▶ **SUPPLIED TEXT**
The knowedge about individuals, cultures and societies that EHRI facilitates, are of huge relevance, and will remain so as long as people are people, I fear. Perhaps more importantly, however, the manner in which EHRI fulfills this mission is one that drives a convergence of the records of this seminal moment in our past with the full range of analogue and digital tools we have available to us now to explore them. In this way, EHRI helps not only to keep the lessons of this legacy alive, but aligned with our new modes of engagement with them.
Infrastructures like EHRI play an important role not only in facilitating enhanced access to the sources that can build understanding and aid the verification of conclusions, they also ensure that voices that might have otherwise been marginalised by the inequalities of historical investment in cultural heritage are heard.
It would be far too easy in our fast-developing, technologised age to think of the lessons of the past as distant from or irrelevant to the experiences of today. Yet one does not need to look very far to see rising intolerance, populism and even genocide. Times may have changed in some ways, but not enough to make us immune to the cost such trends, and it is only by remembering and taking very seriously the lessons of events like the Holocaust that we can hope to avoid their repeat.”
Veerle Vanden Daelen, Deputy Director Kazerne Dossin, Memorial, Museum and Documentation Centre on Holocaust and Human Rights in Belgium. Kazerne Dossin has been a partner of EHRI since 2016. Veerle has been Work Package Leader of Data Identification and Integration since 2011.
“EHRI has brought to light amazing work that has been carried out worldwide to collect, preserve and open up archives, documents, objects and testimonies on the Holocaust. This very often are local initiatives, small or big, in various local languages. The EHRI portal does not only bring the sources to the attention of the researchers, it also brings the different institutions and people who work on this endeavour in contact with each other. This includes archivists and researchers at large aggregating institutions such as the Arolson Archives, Yad Vashem or the United States Holocaust Memorial Museum, archivists at national archives and volunteers in small community archives, who all contribute and put so much effort in this work. Their work now receives more visibility and recognition.

▶ **AVAILABLE DATA**
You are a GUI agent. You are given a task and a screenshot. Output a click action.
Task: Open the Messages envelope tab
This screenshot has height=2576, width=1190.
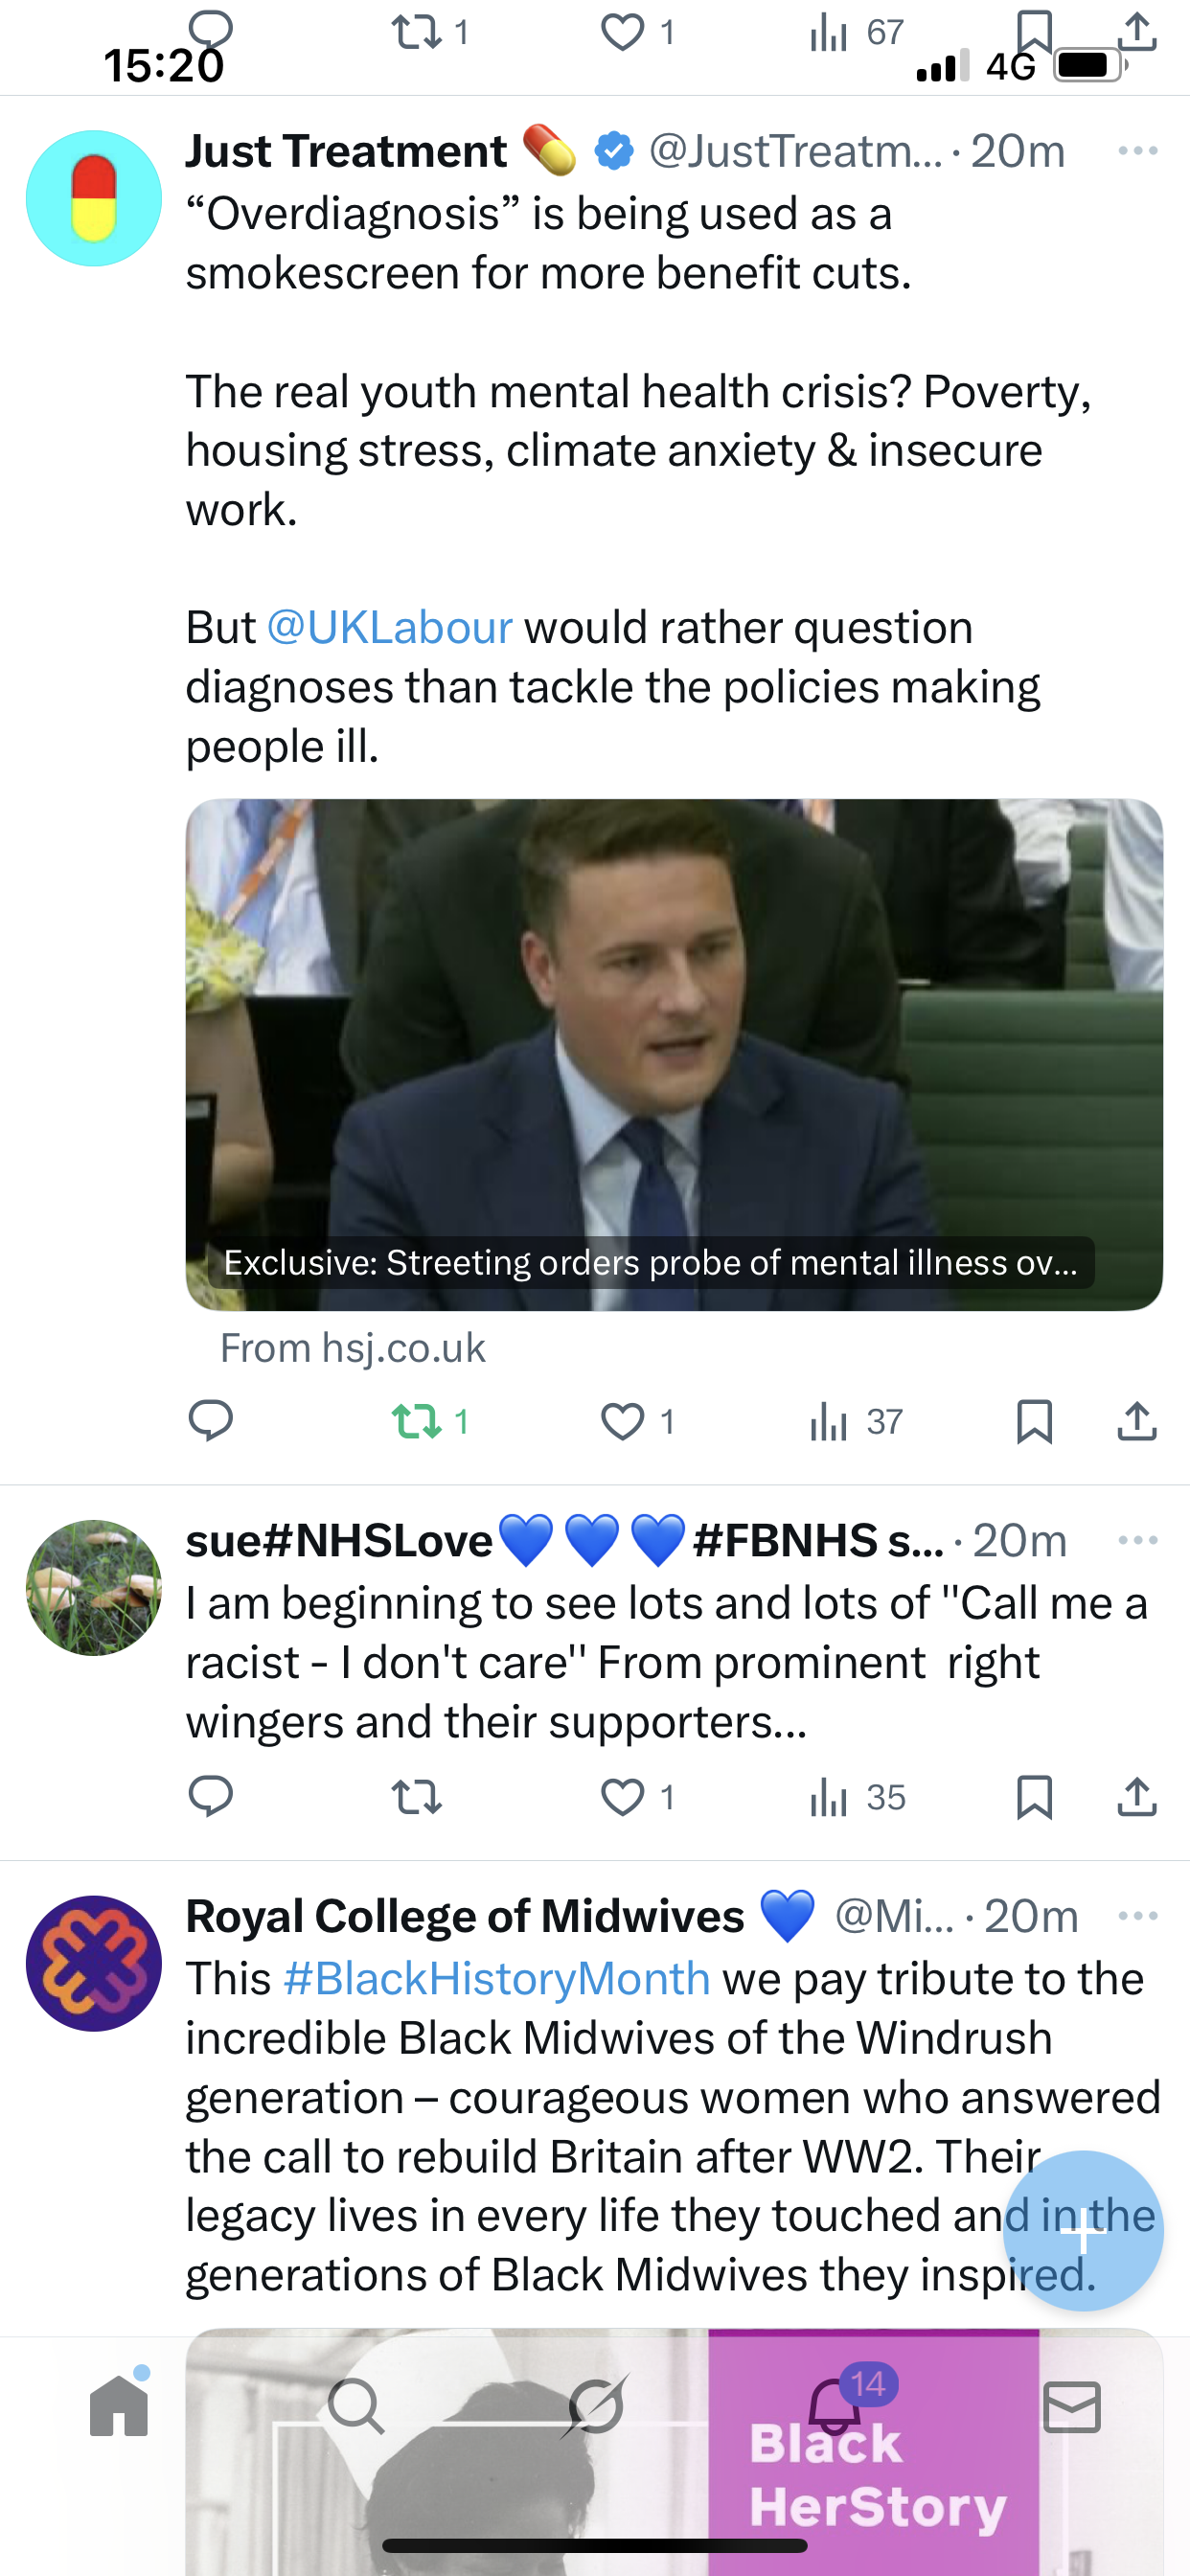click(x=1072, y=2407)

▶ **TASKS AND EXERCISES**
a) From the EHRI text, copy the passage starting at "Veerle Vanden Daelen, Deputy" and ending at "Integration since 2011.".
b) Decide whether each statement agrees with the EHRI text, answering yes or no and quoting the words that settle it: (i) Kazerne Dossin has been a partner of EHRI since 2011. (ii) The EHRI portal puts the institutions and people working on Holocaust sources in contact with each other. (iii) Veerle Vanden Daelen is Deputy Director of Kazerne Dossin.

▶ **SOLUTIONS TO THE EXERCISE**
a)
Veerle Vanden Daelen, Deputy Director Kazerne Dossin, Memorial, Museum and Documentation Centre on Holocaust and Human Rights in Belgium. Kazerne Dossin has been a partner of EHRI since 2016. Veerle has been Work Package Leader of Data Identification and Integration since 2011.

b)
(i) No: "Kazerne Dossin has been a partner of EHRI since 2016."
(ii) Yes: "it also brings the different institutions and people who work on this endeavour in contact with each other."
(iii) Yes: "Veerle Vanden Daelen, Deputy Director Kazerne Dossin"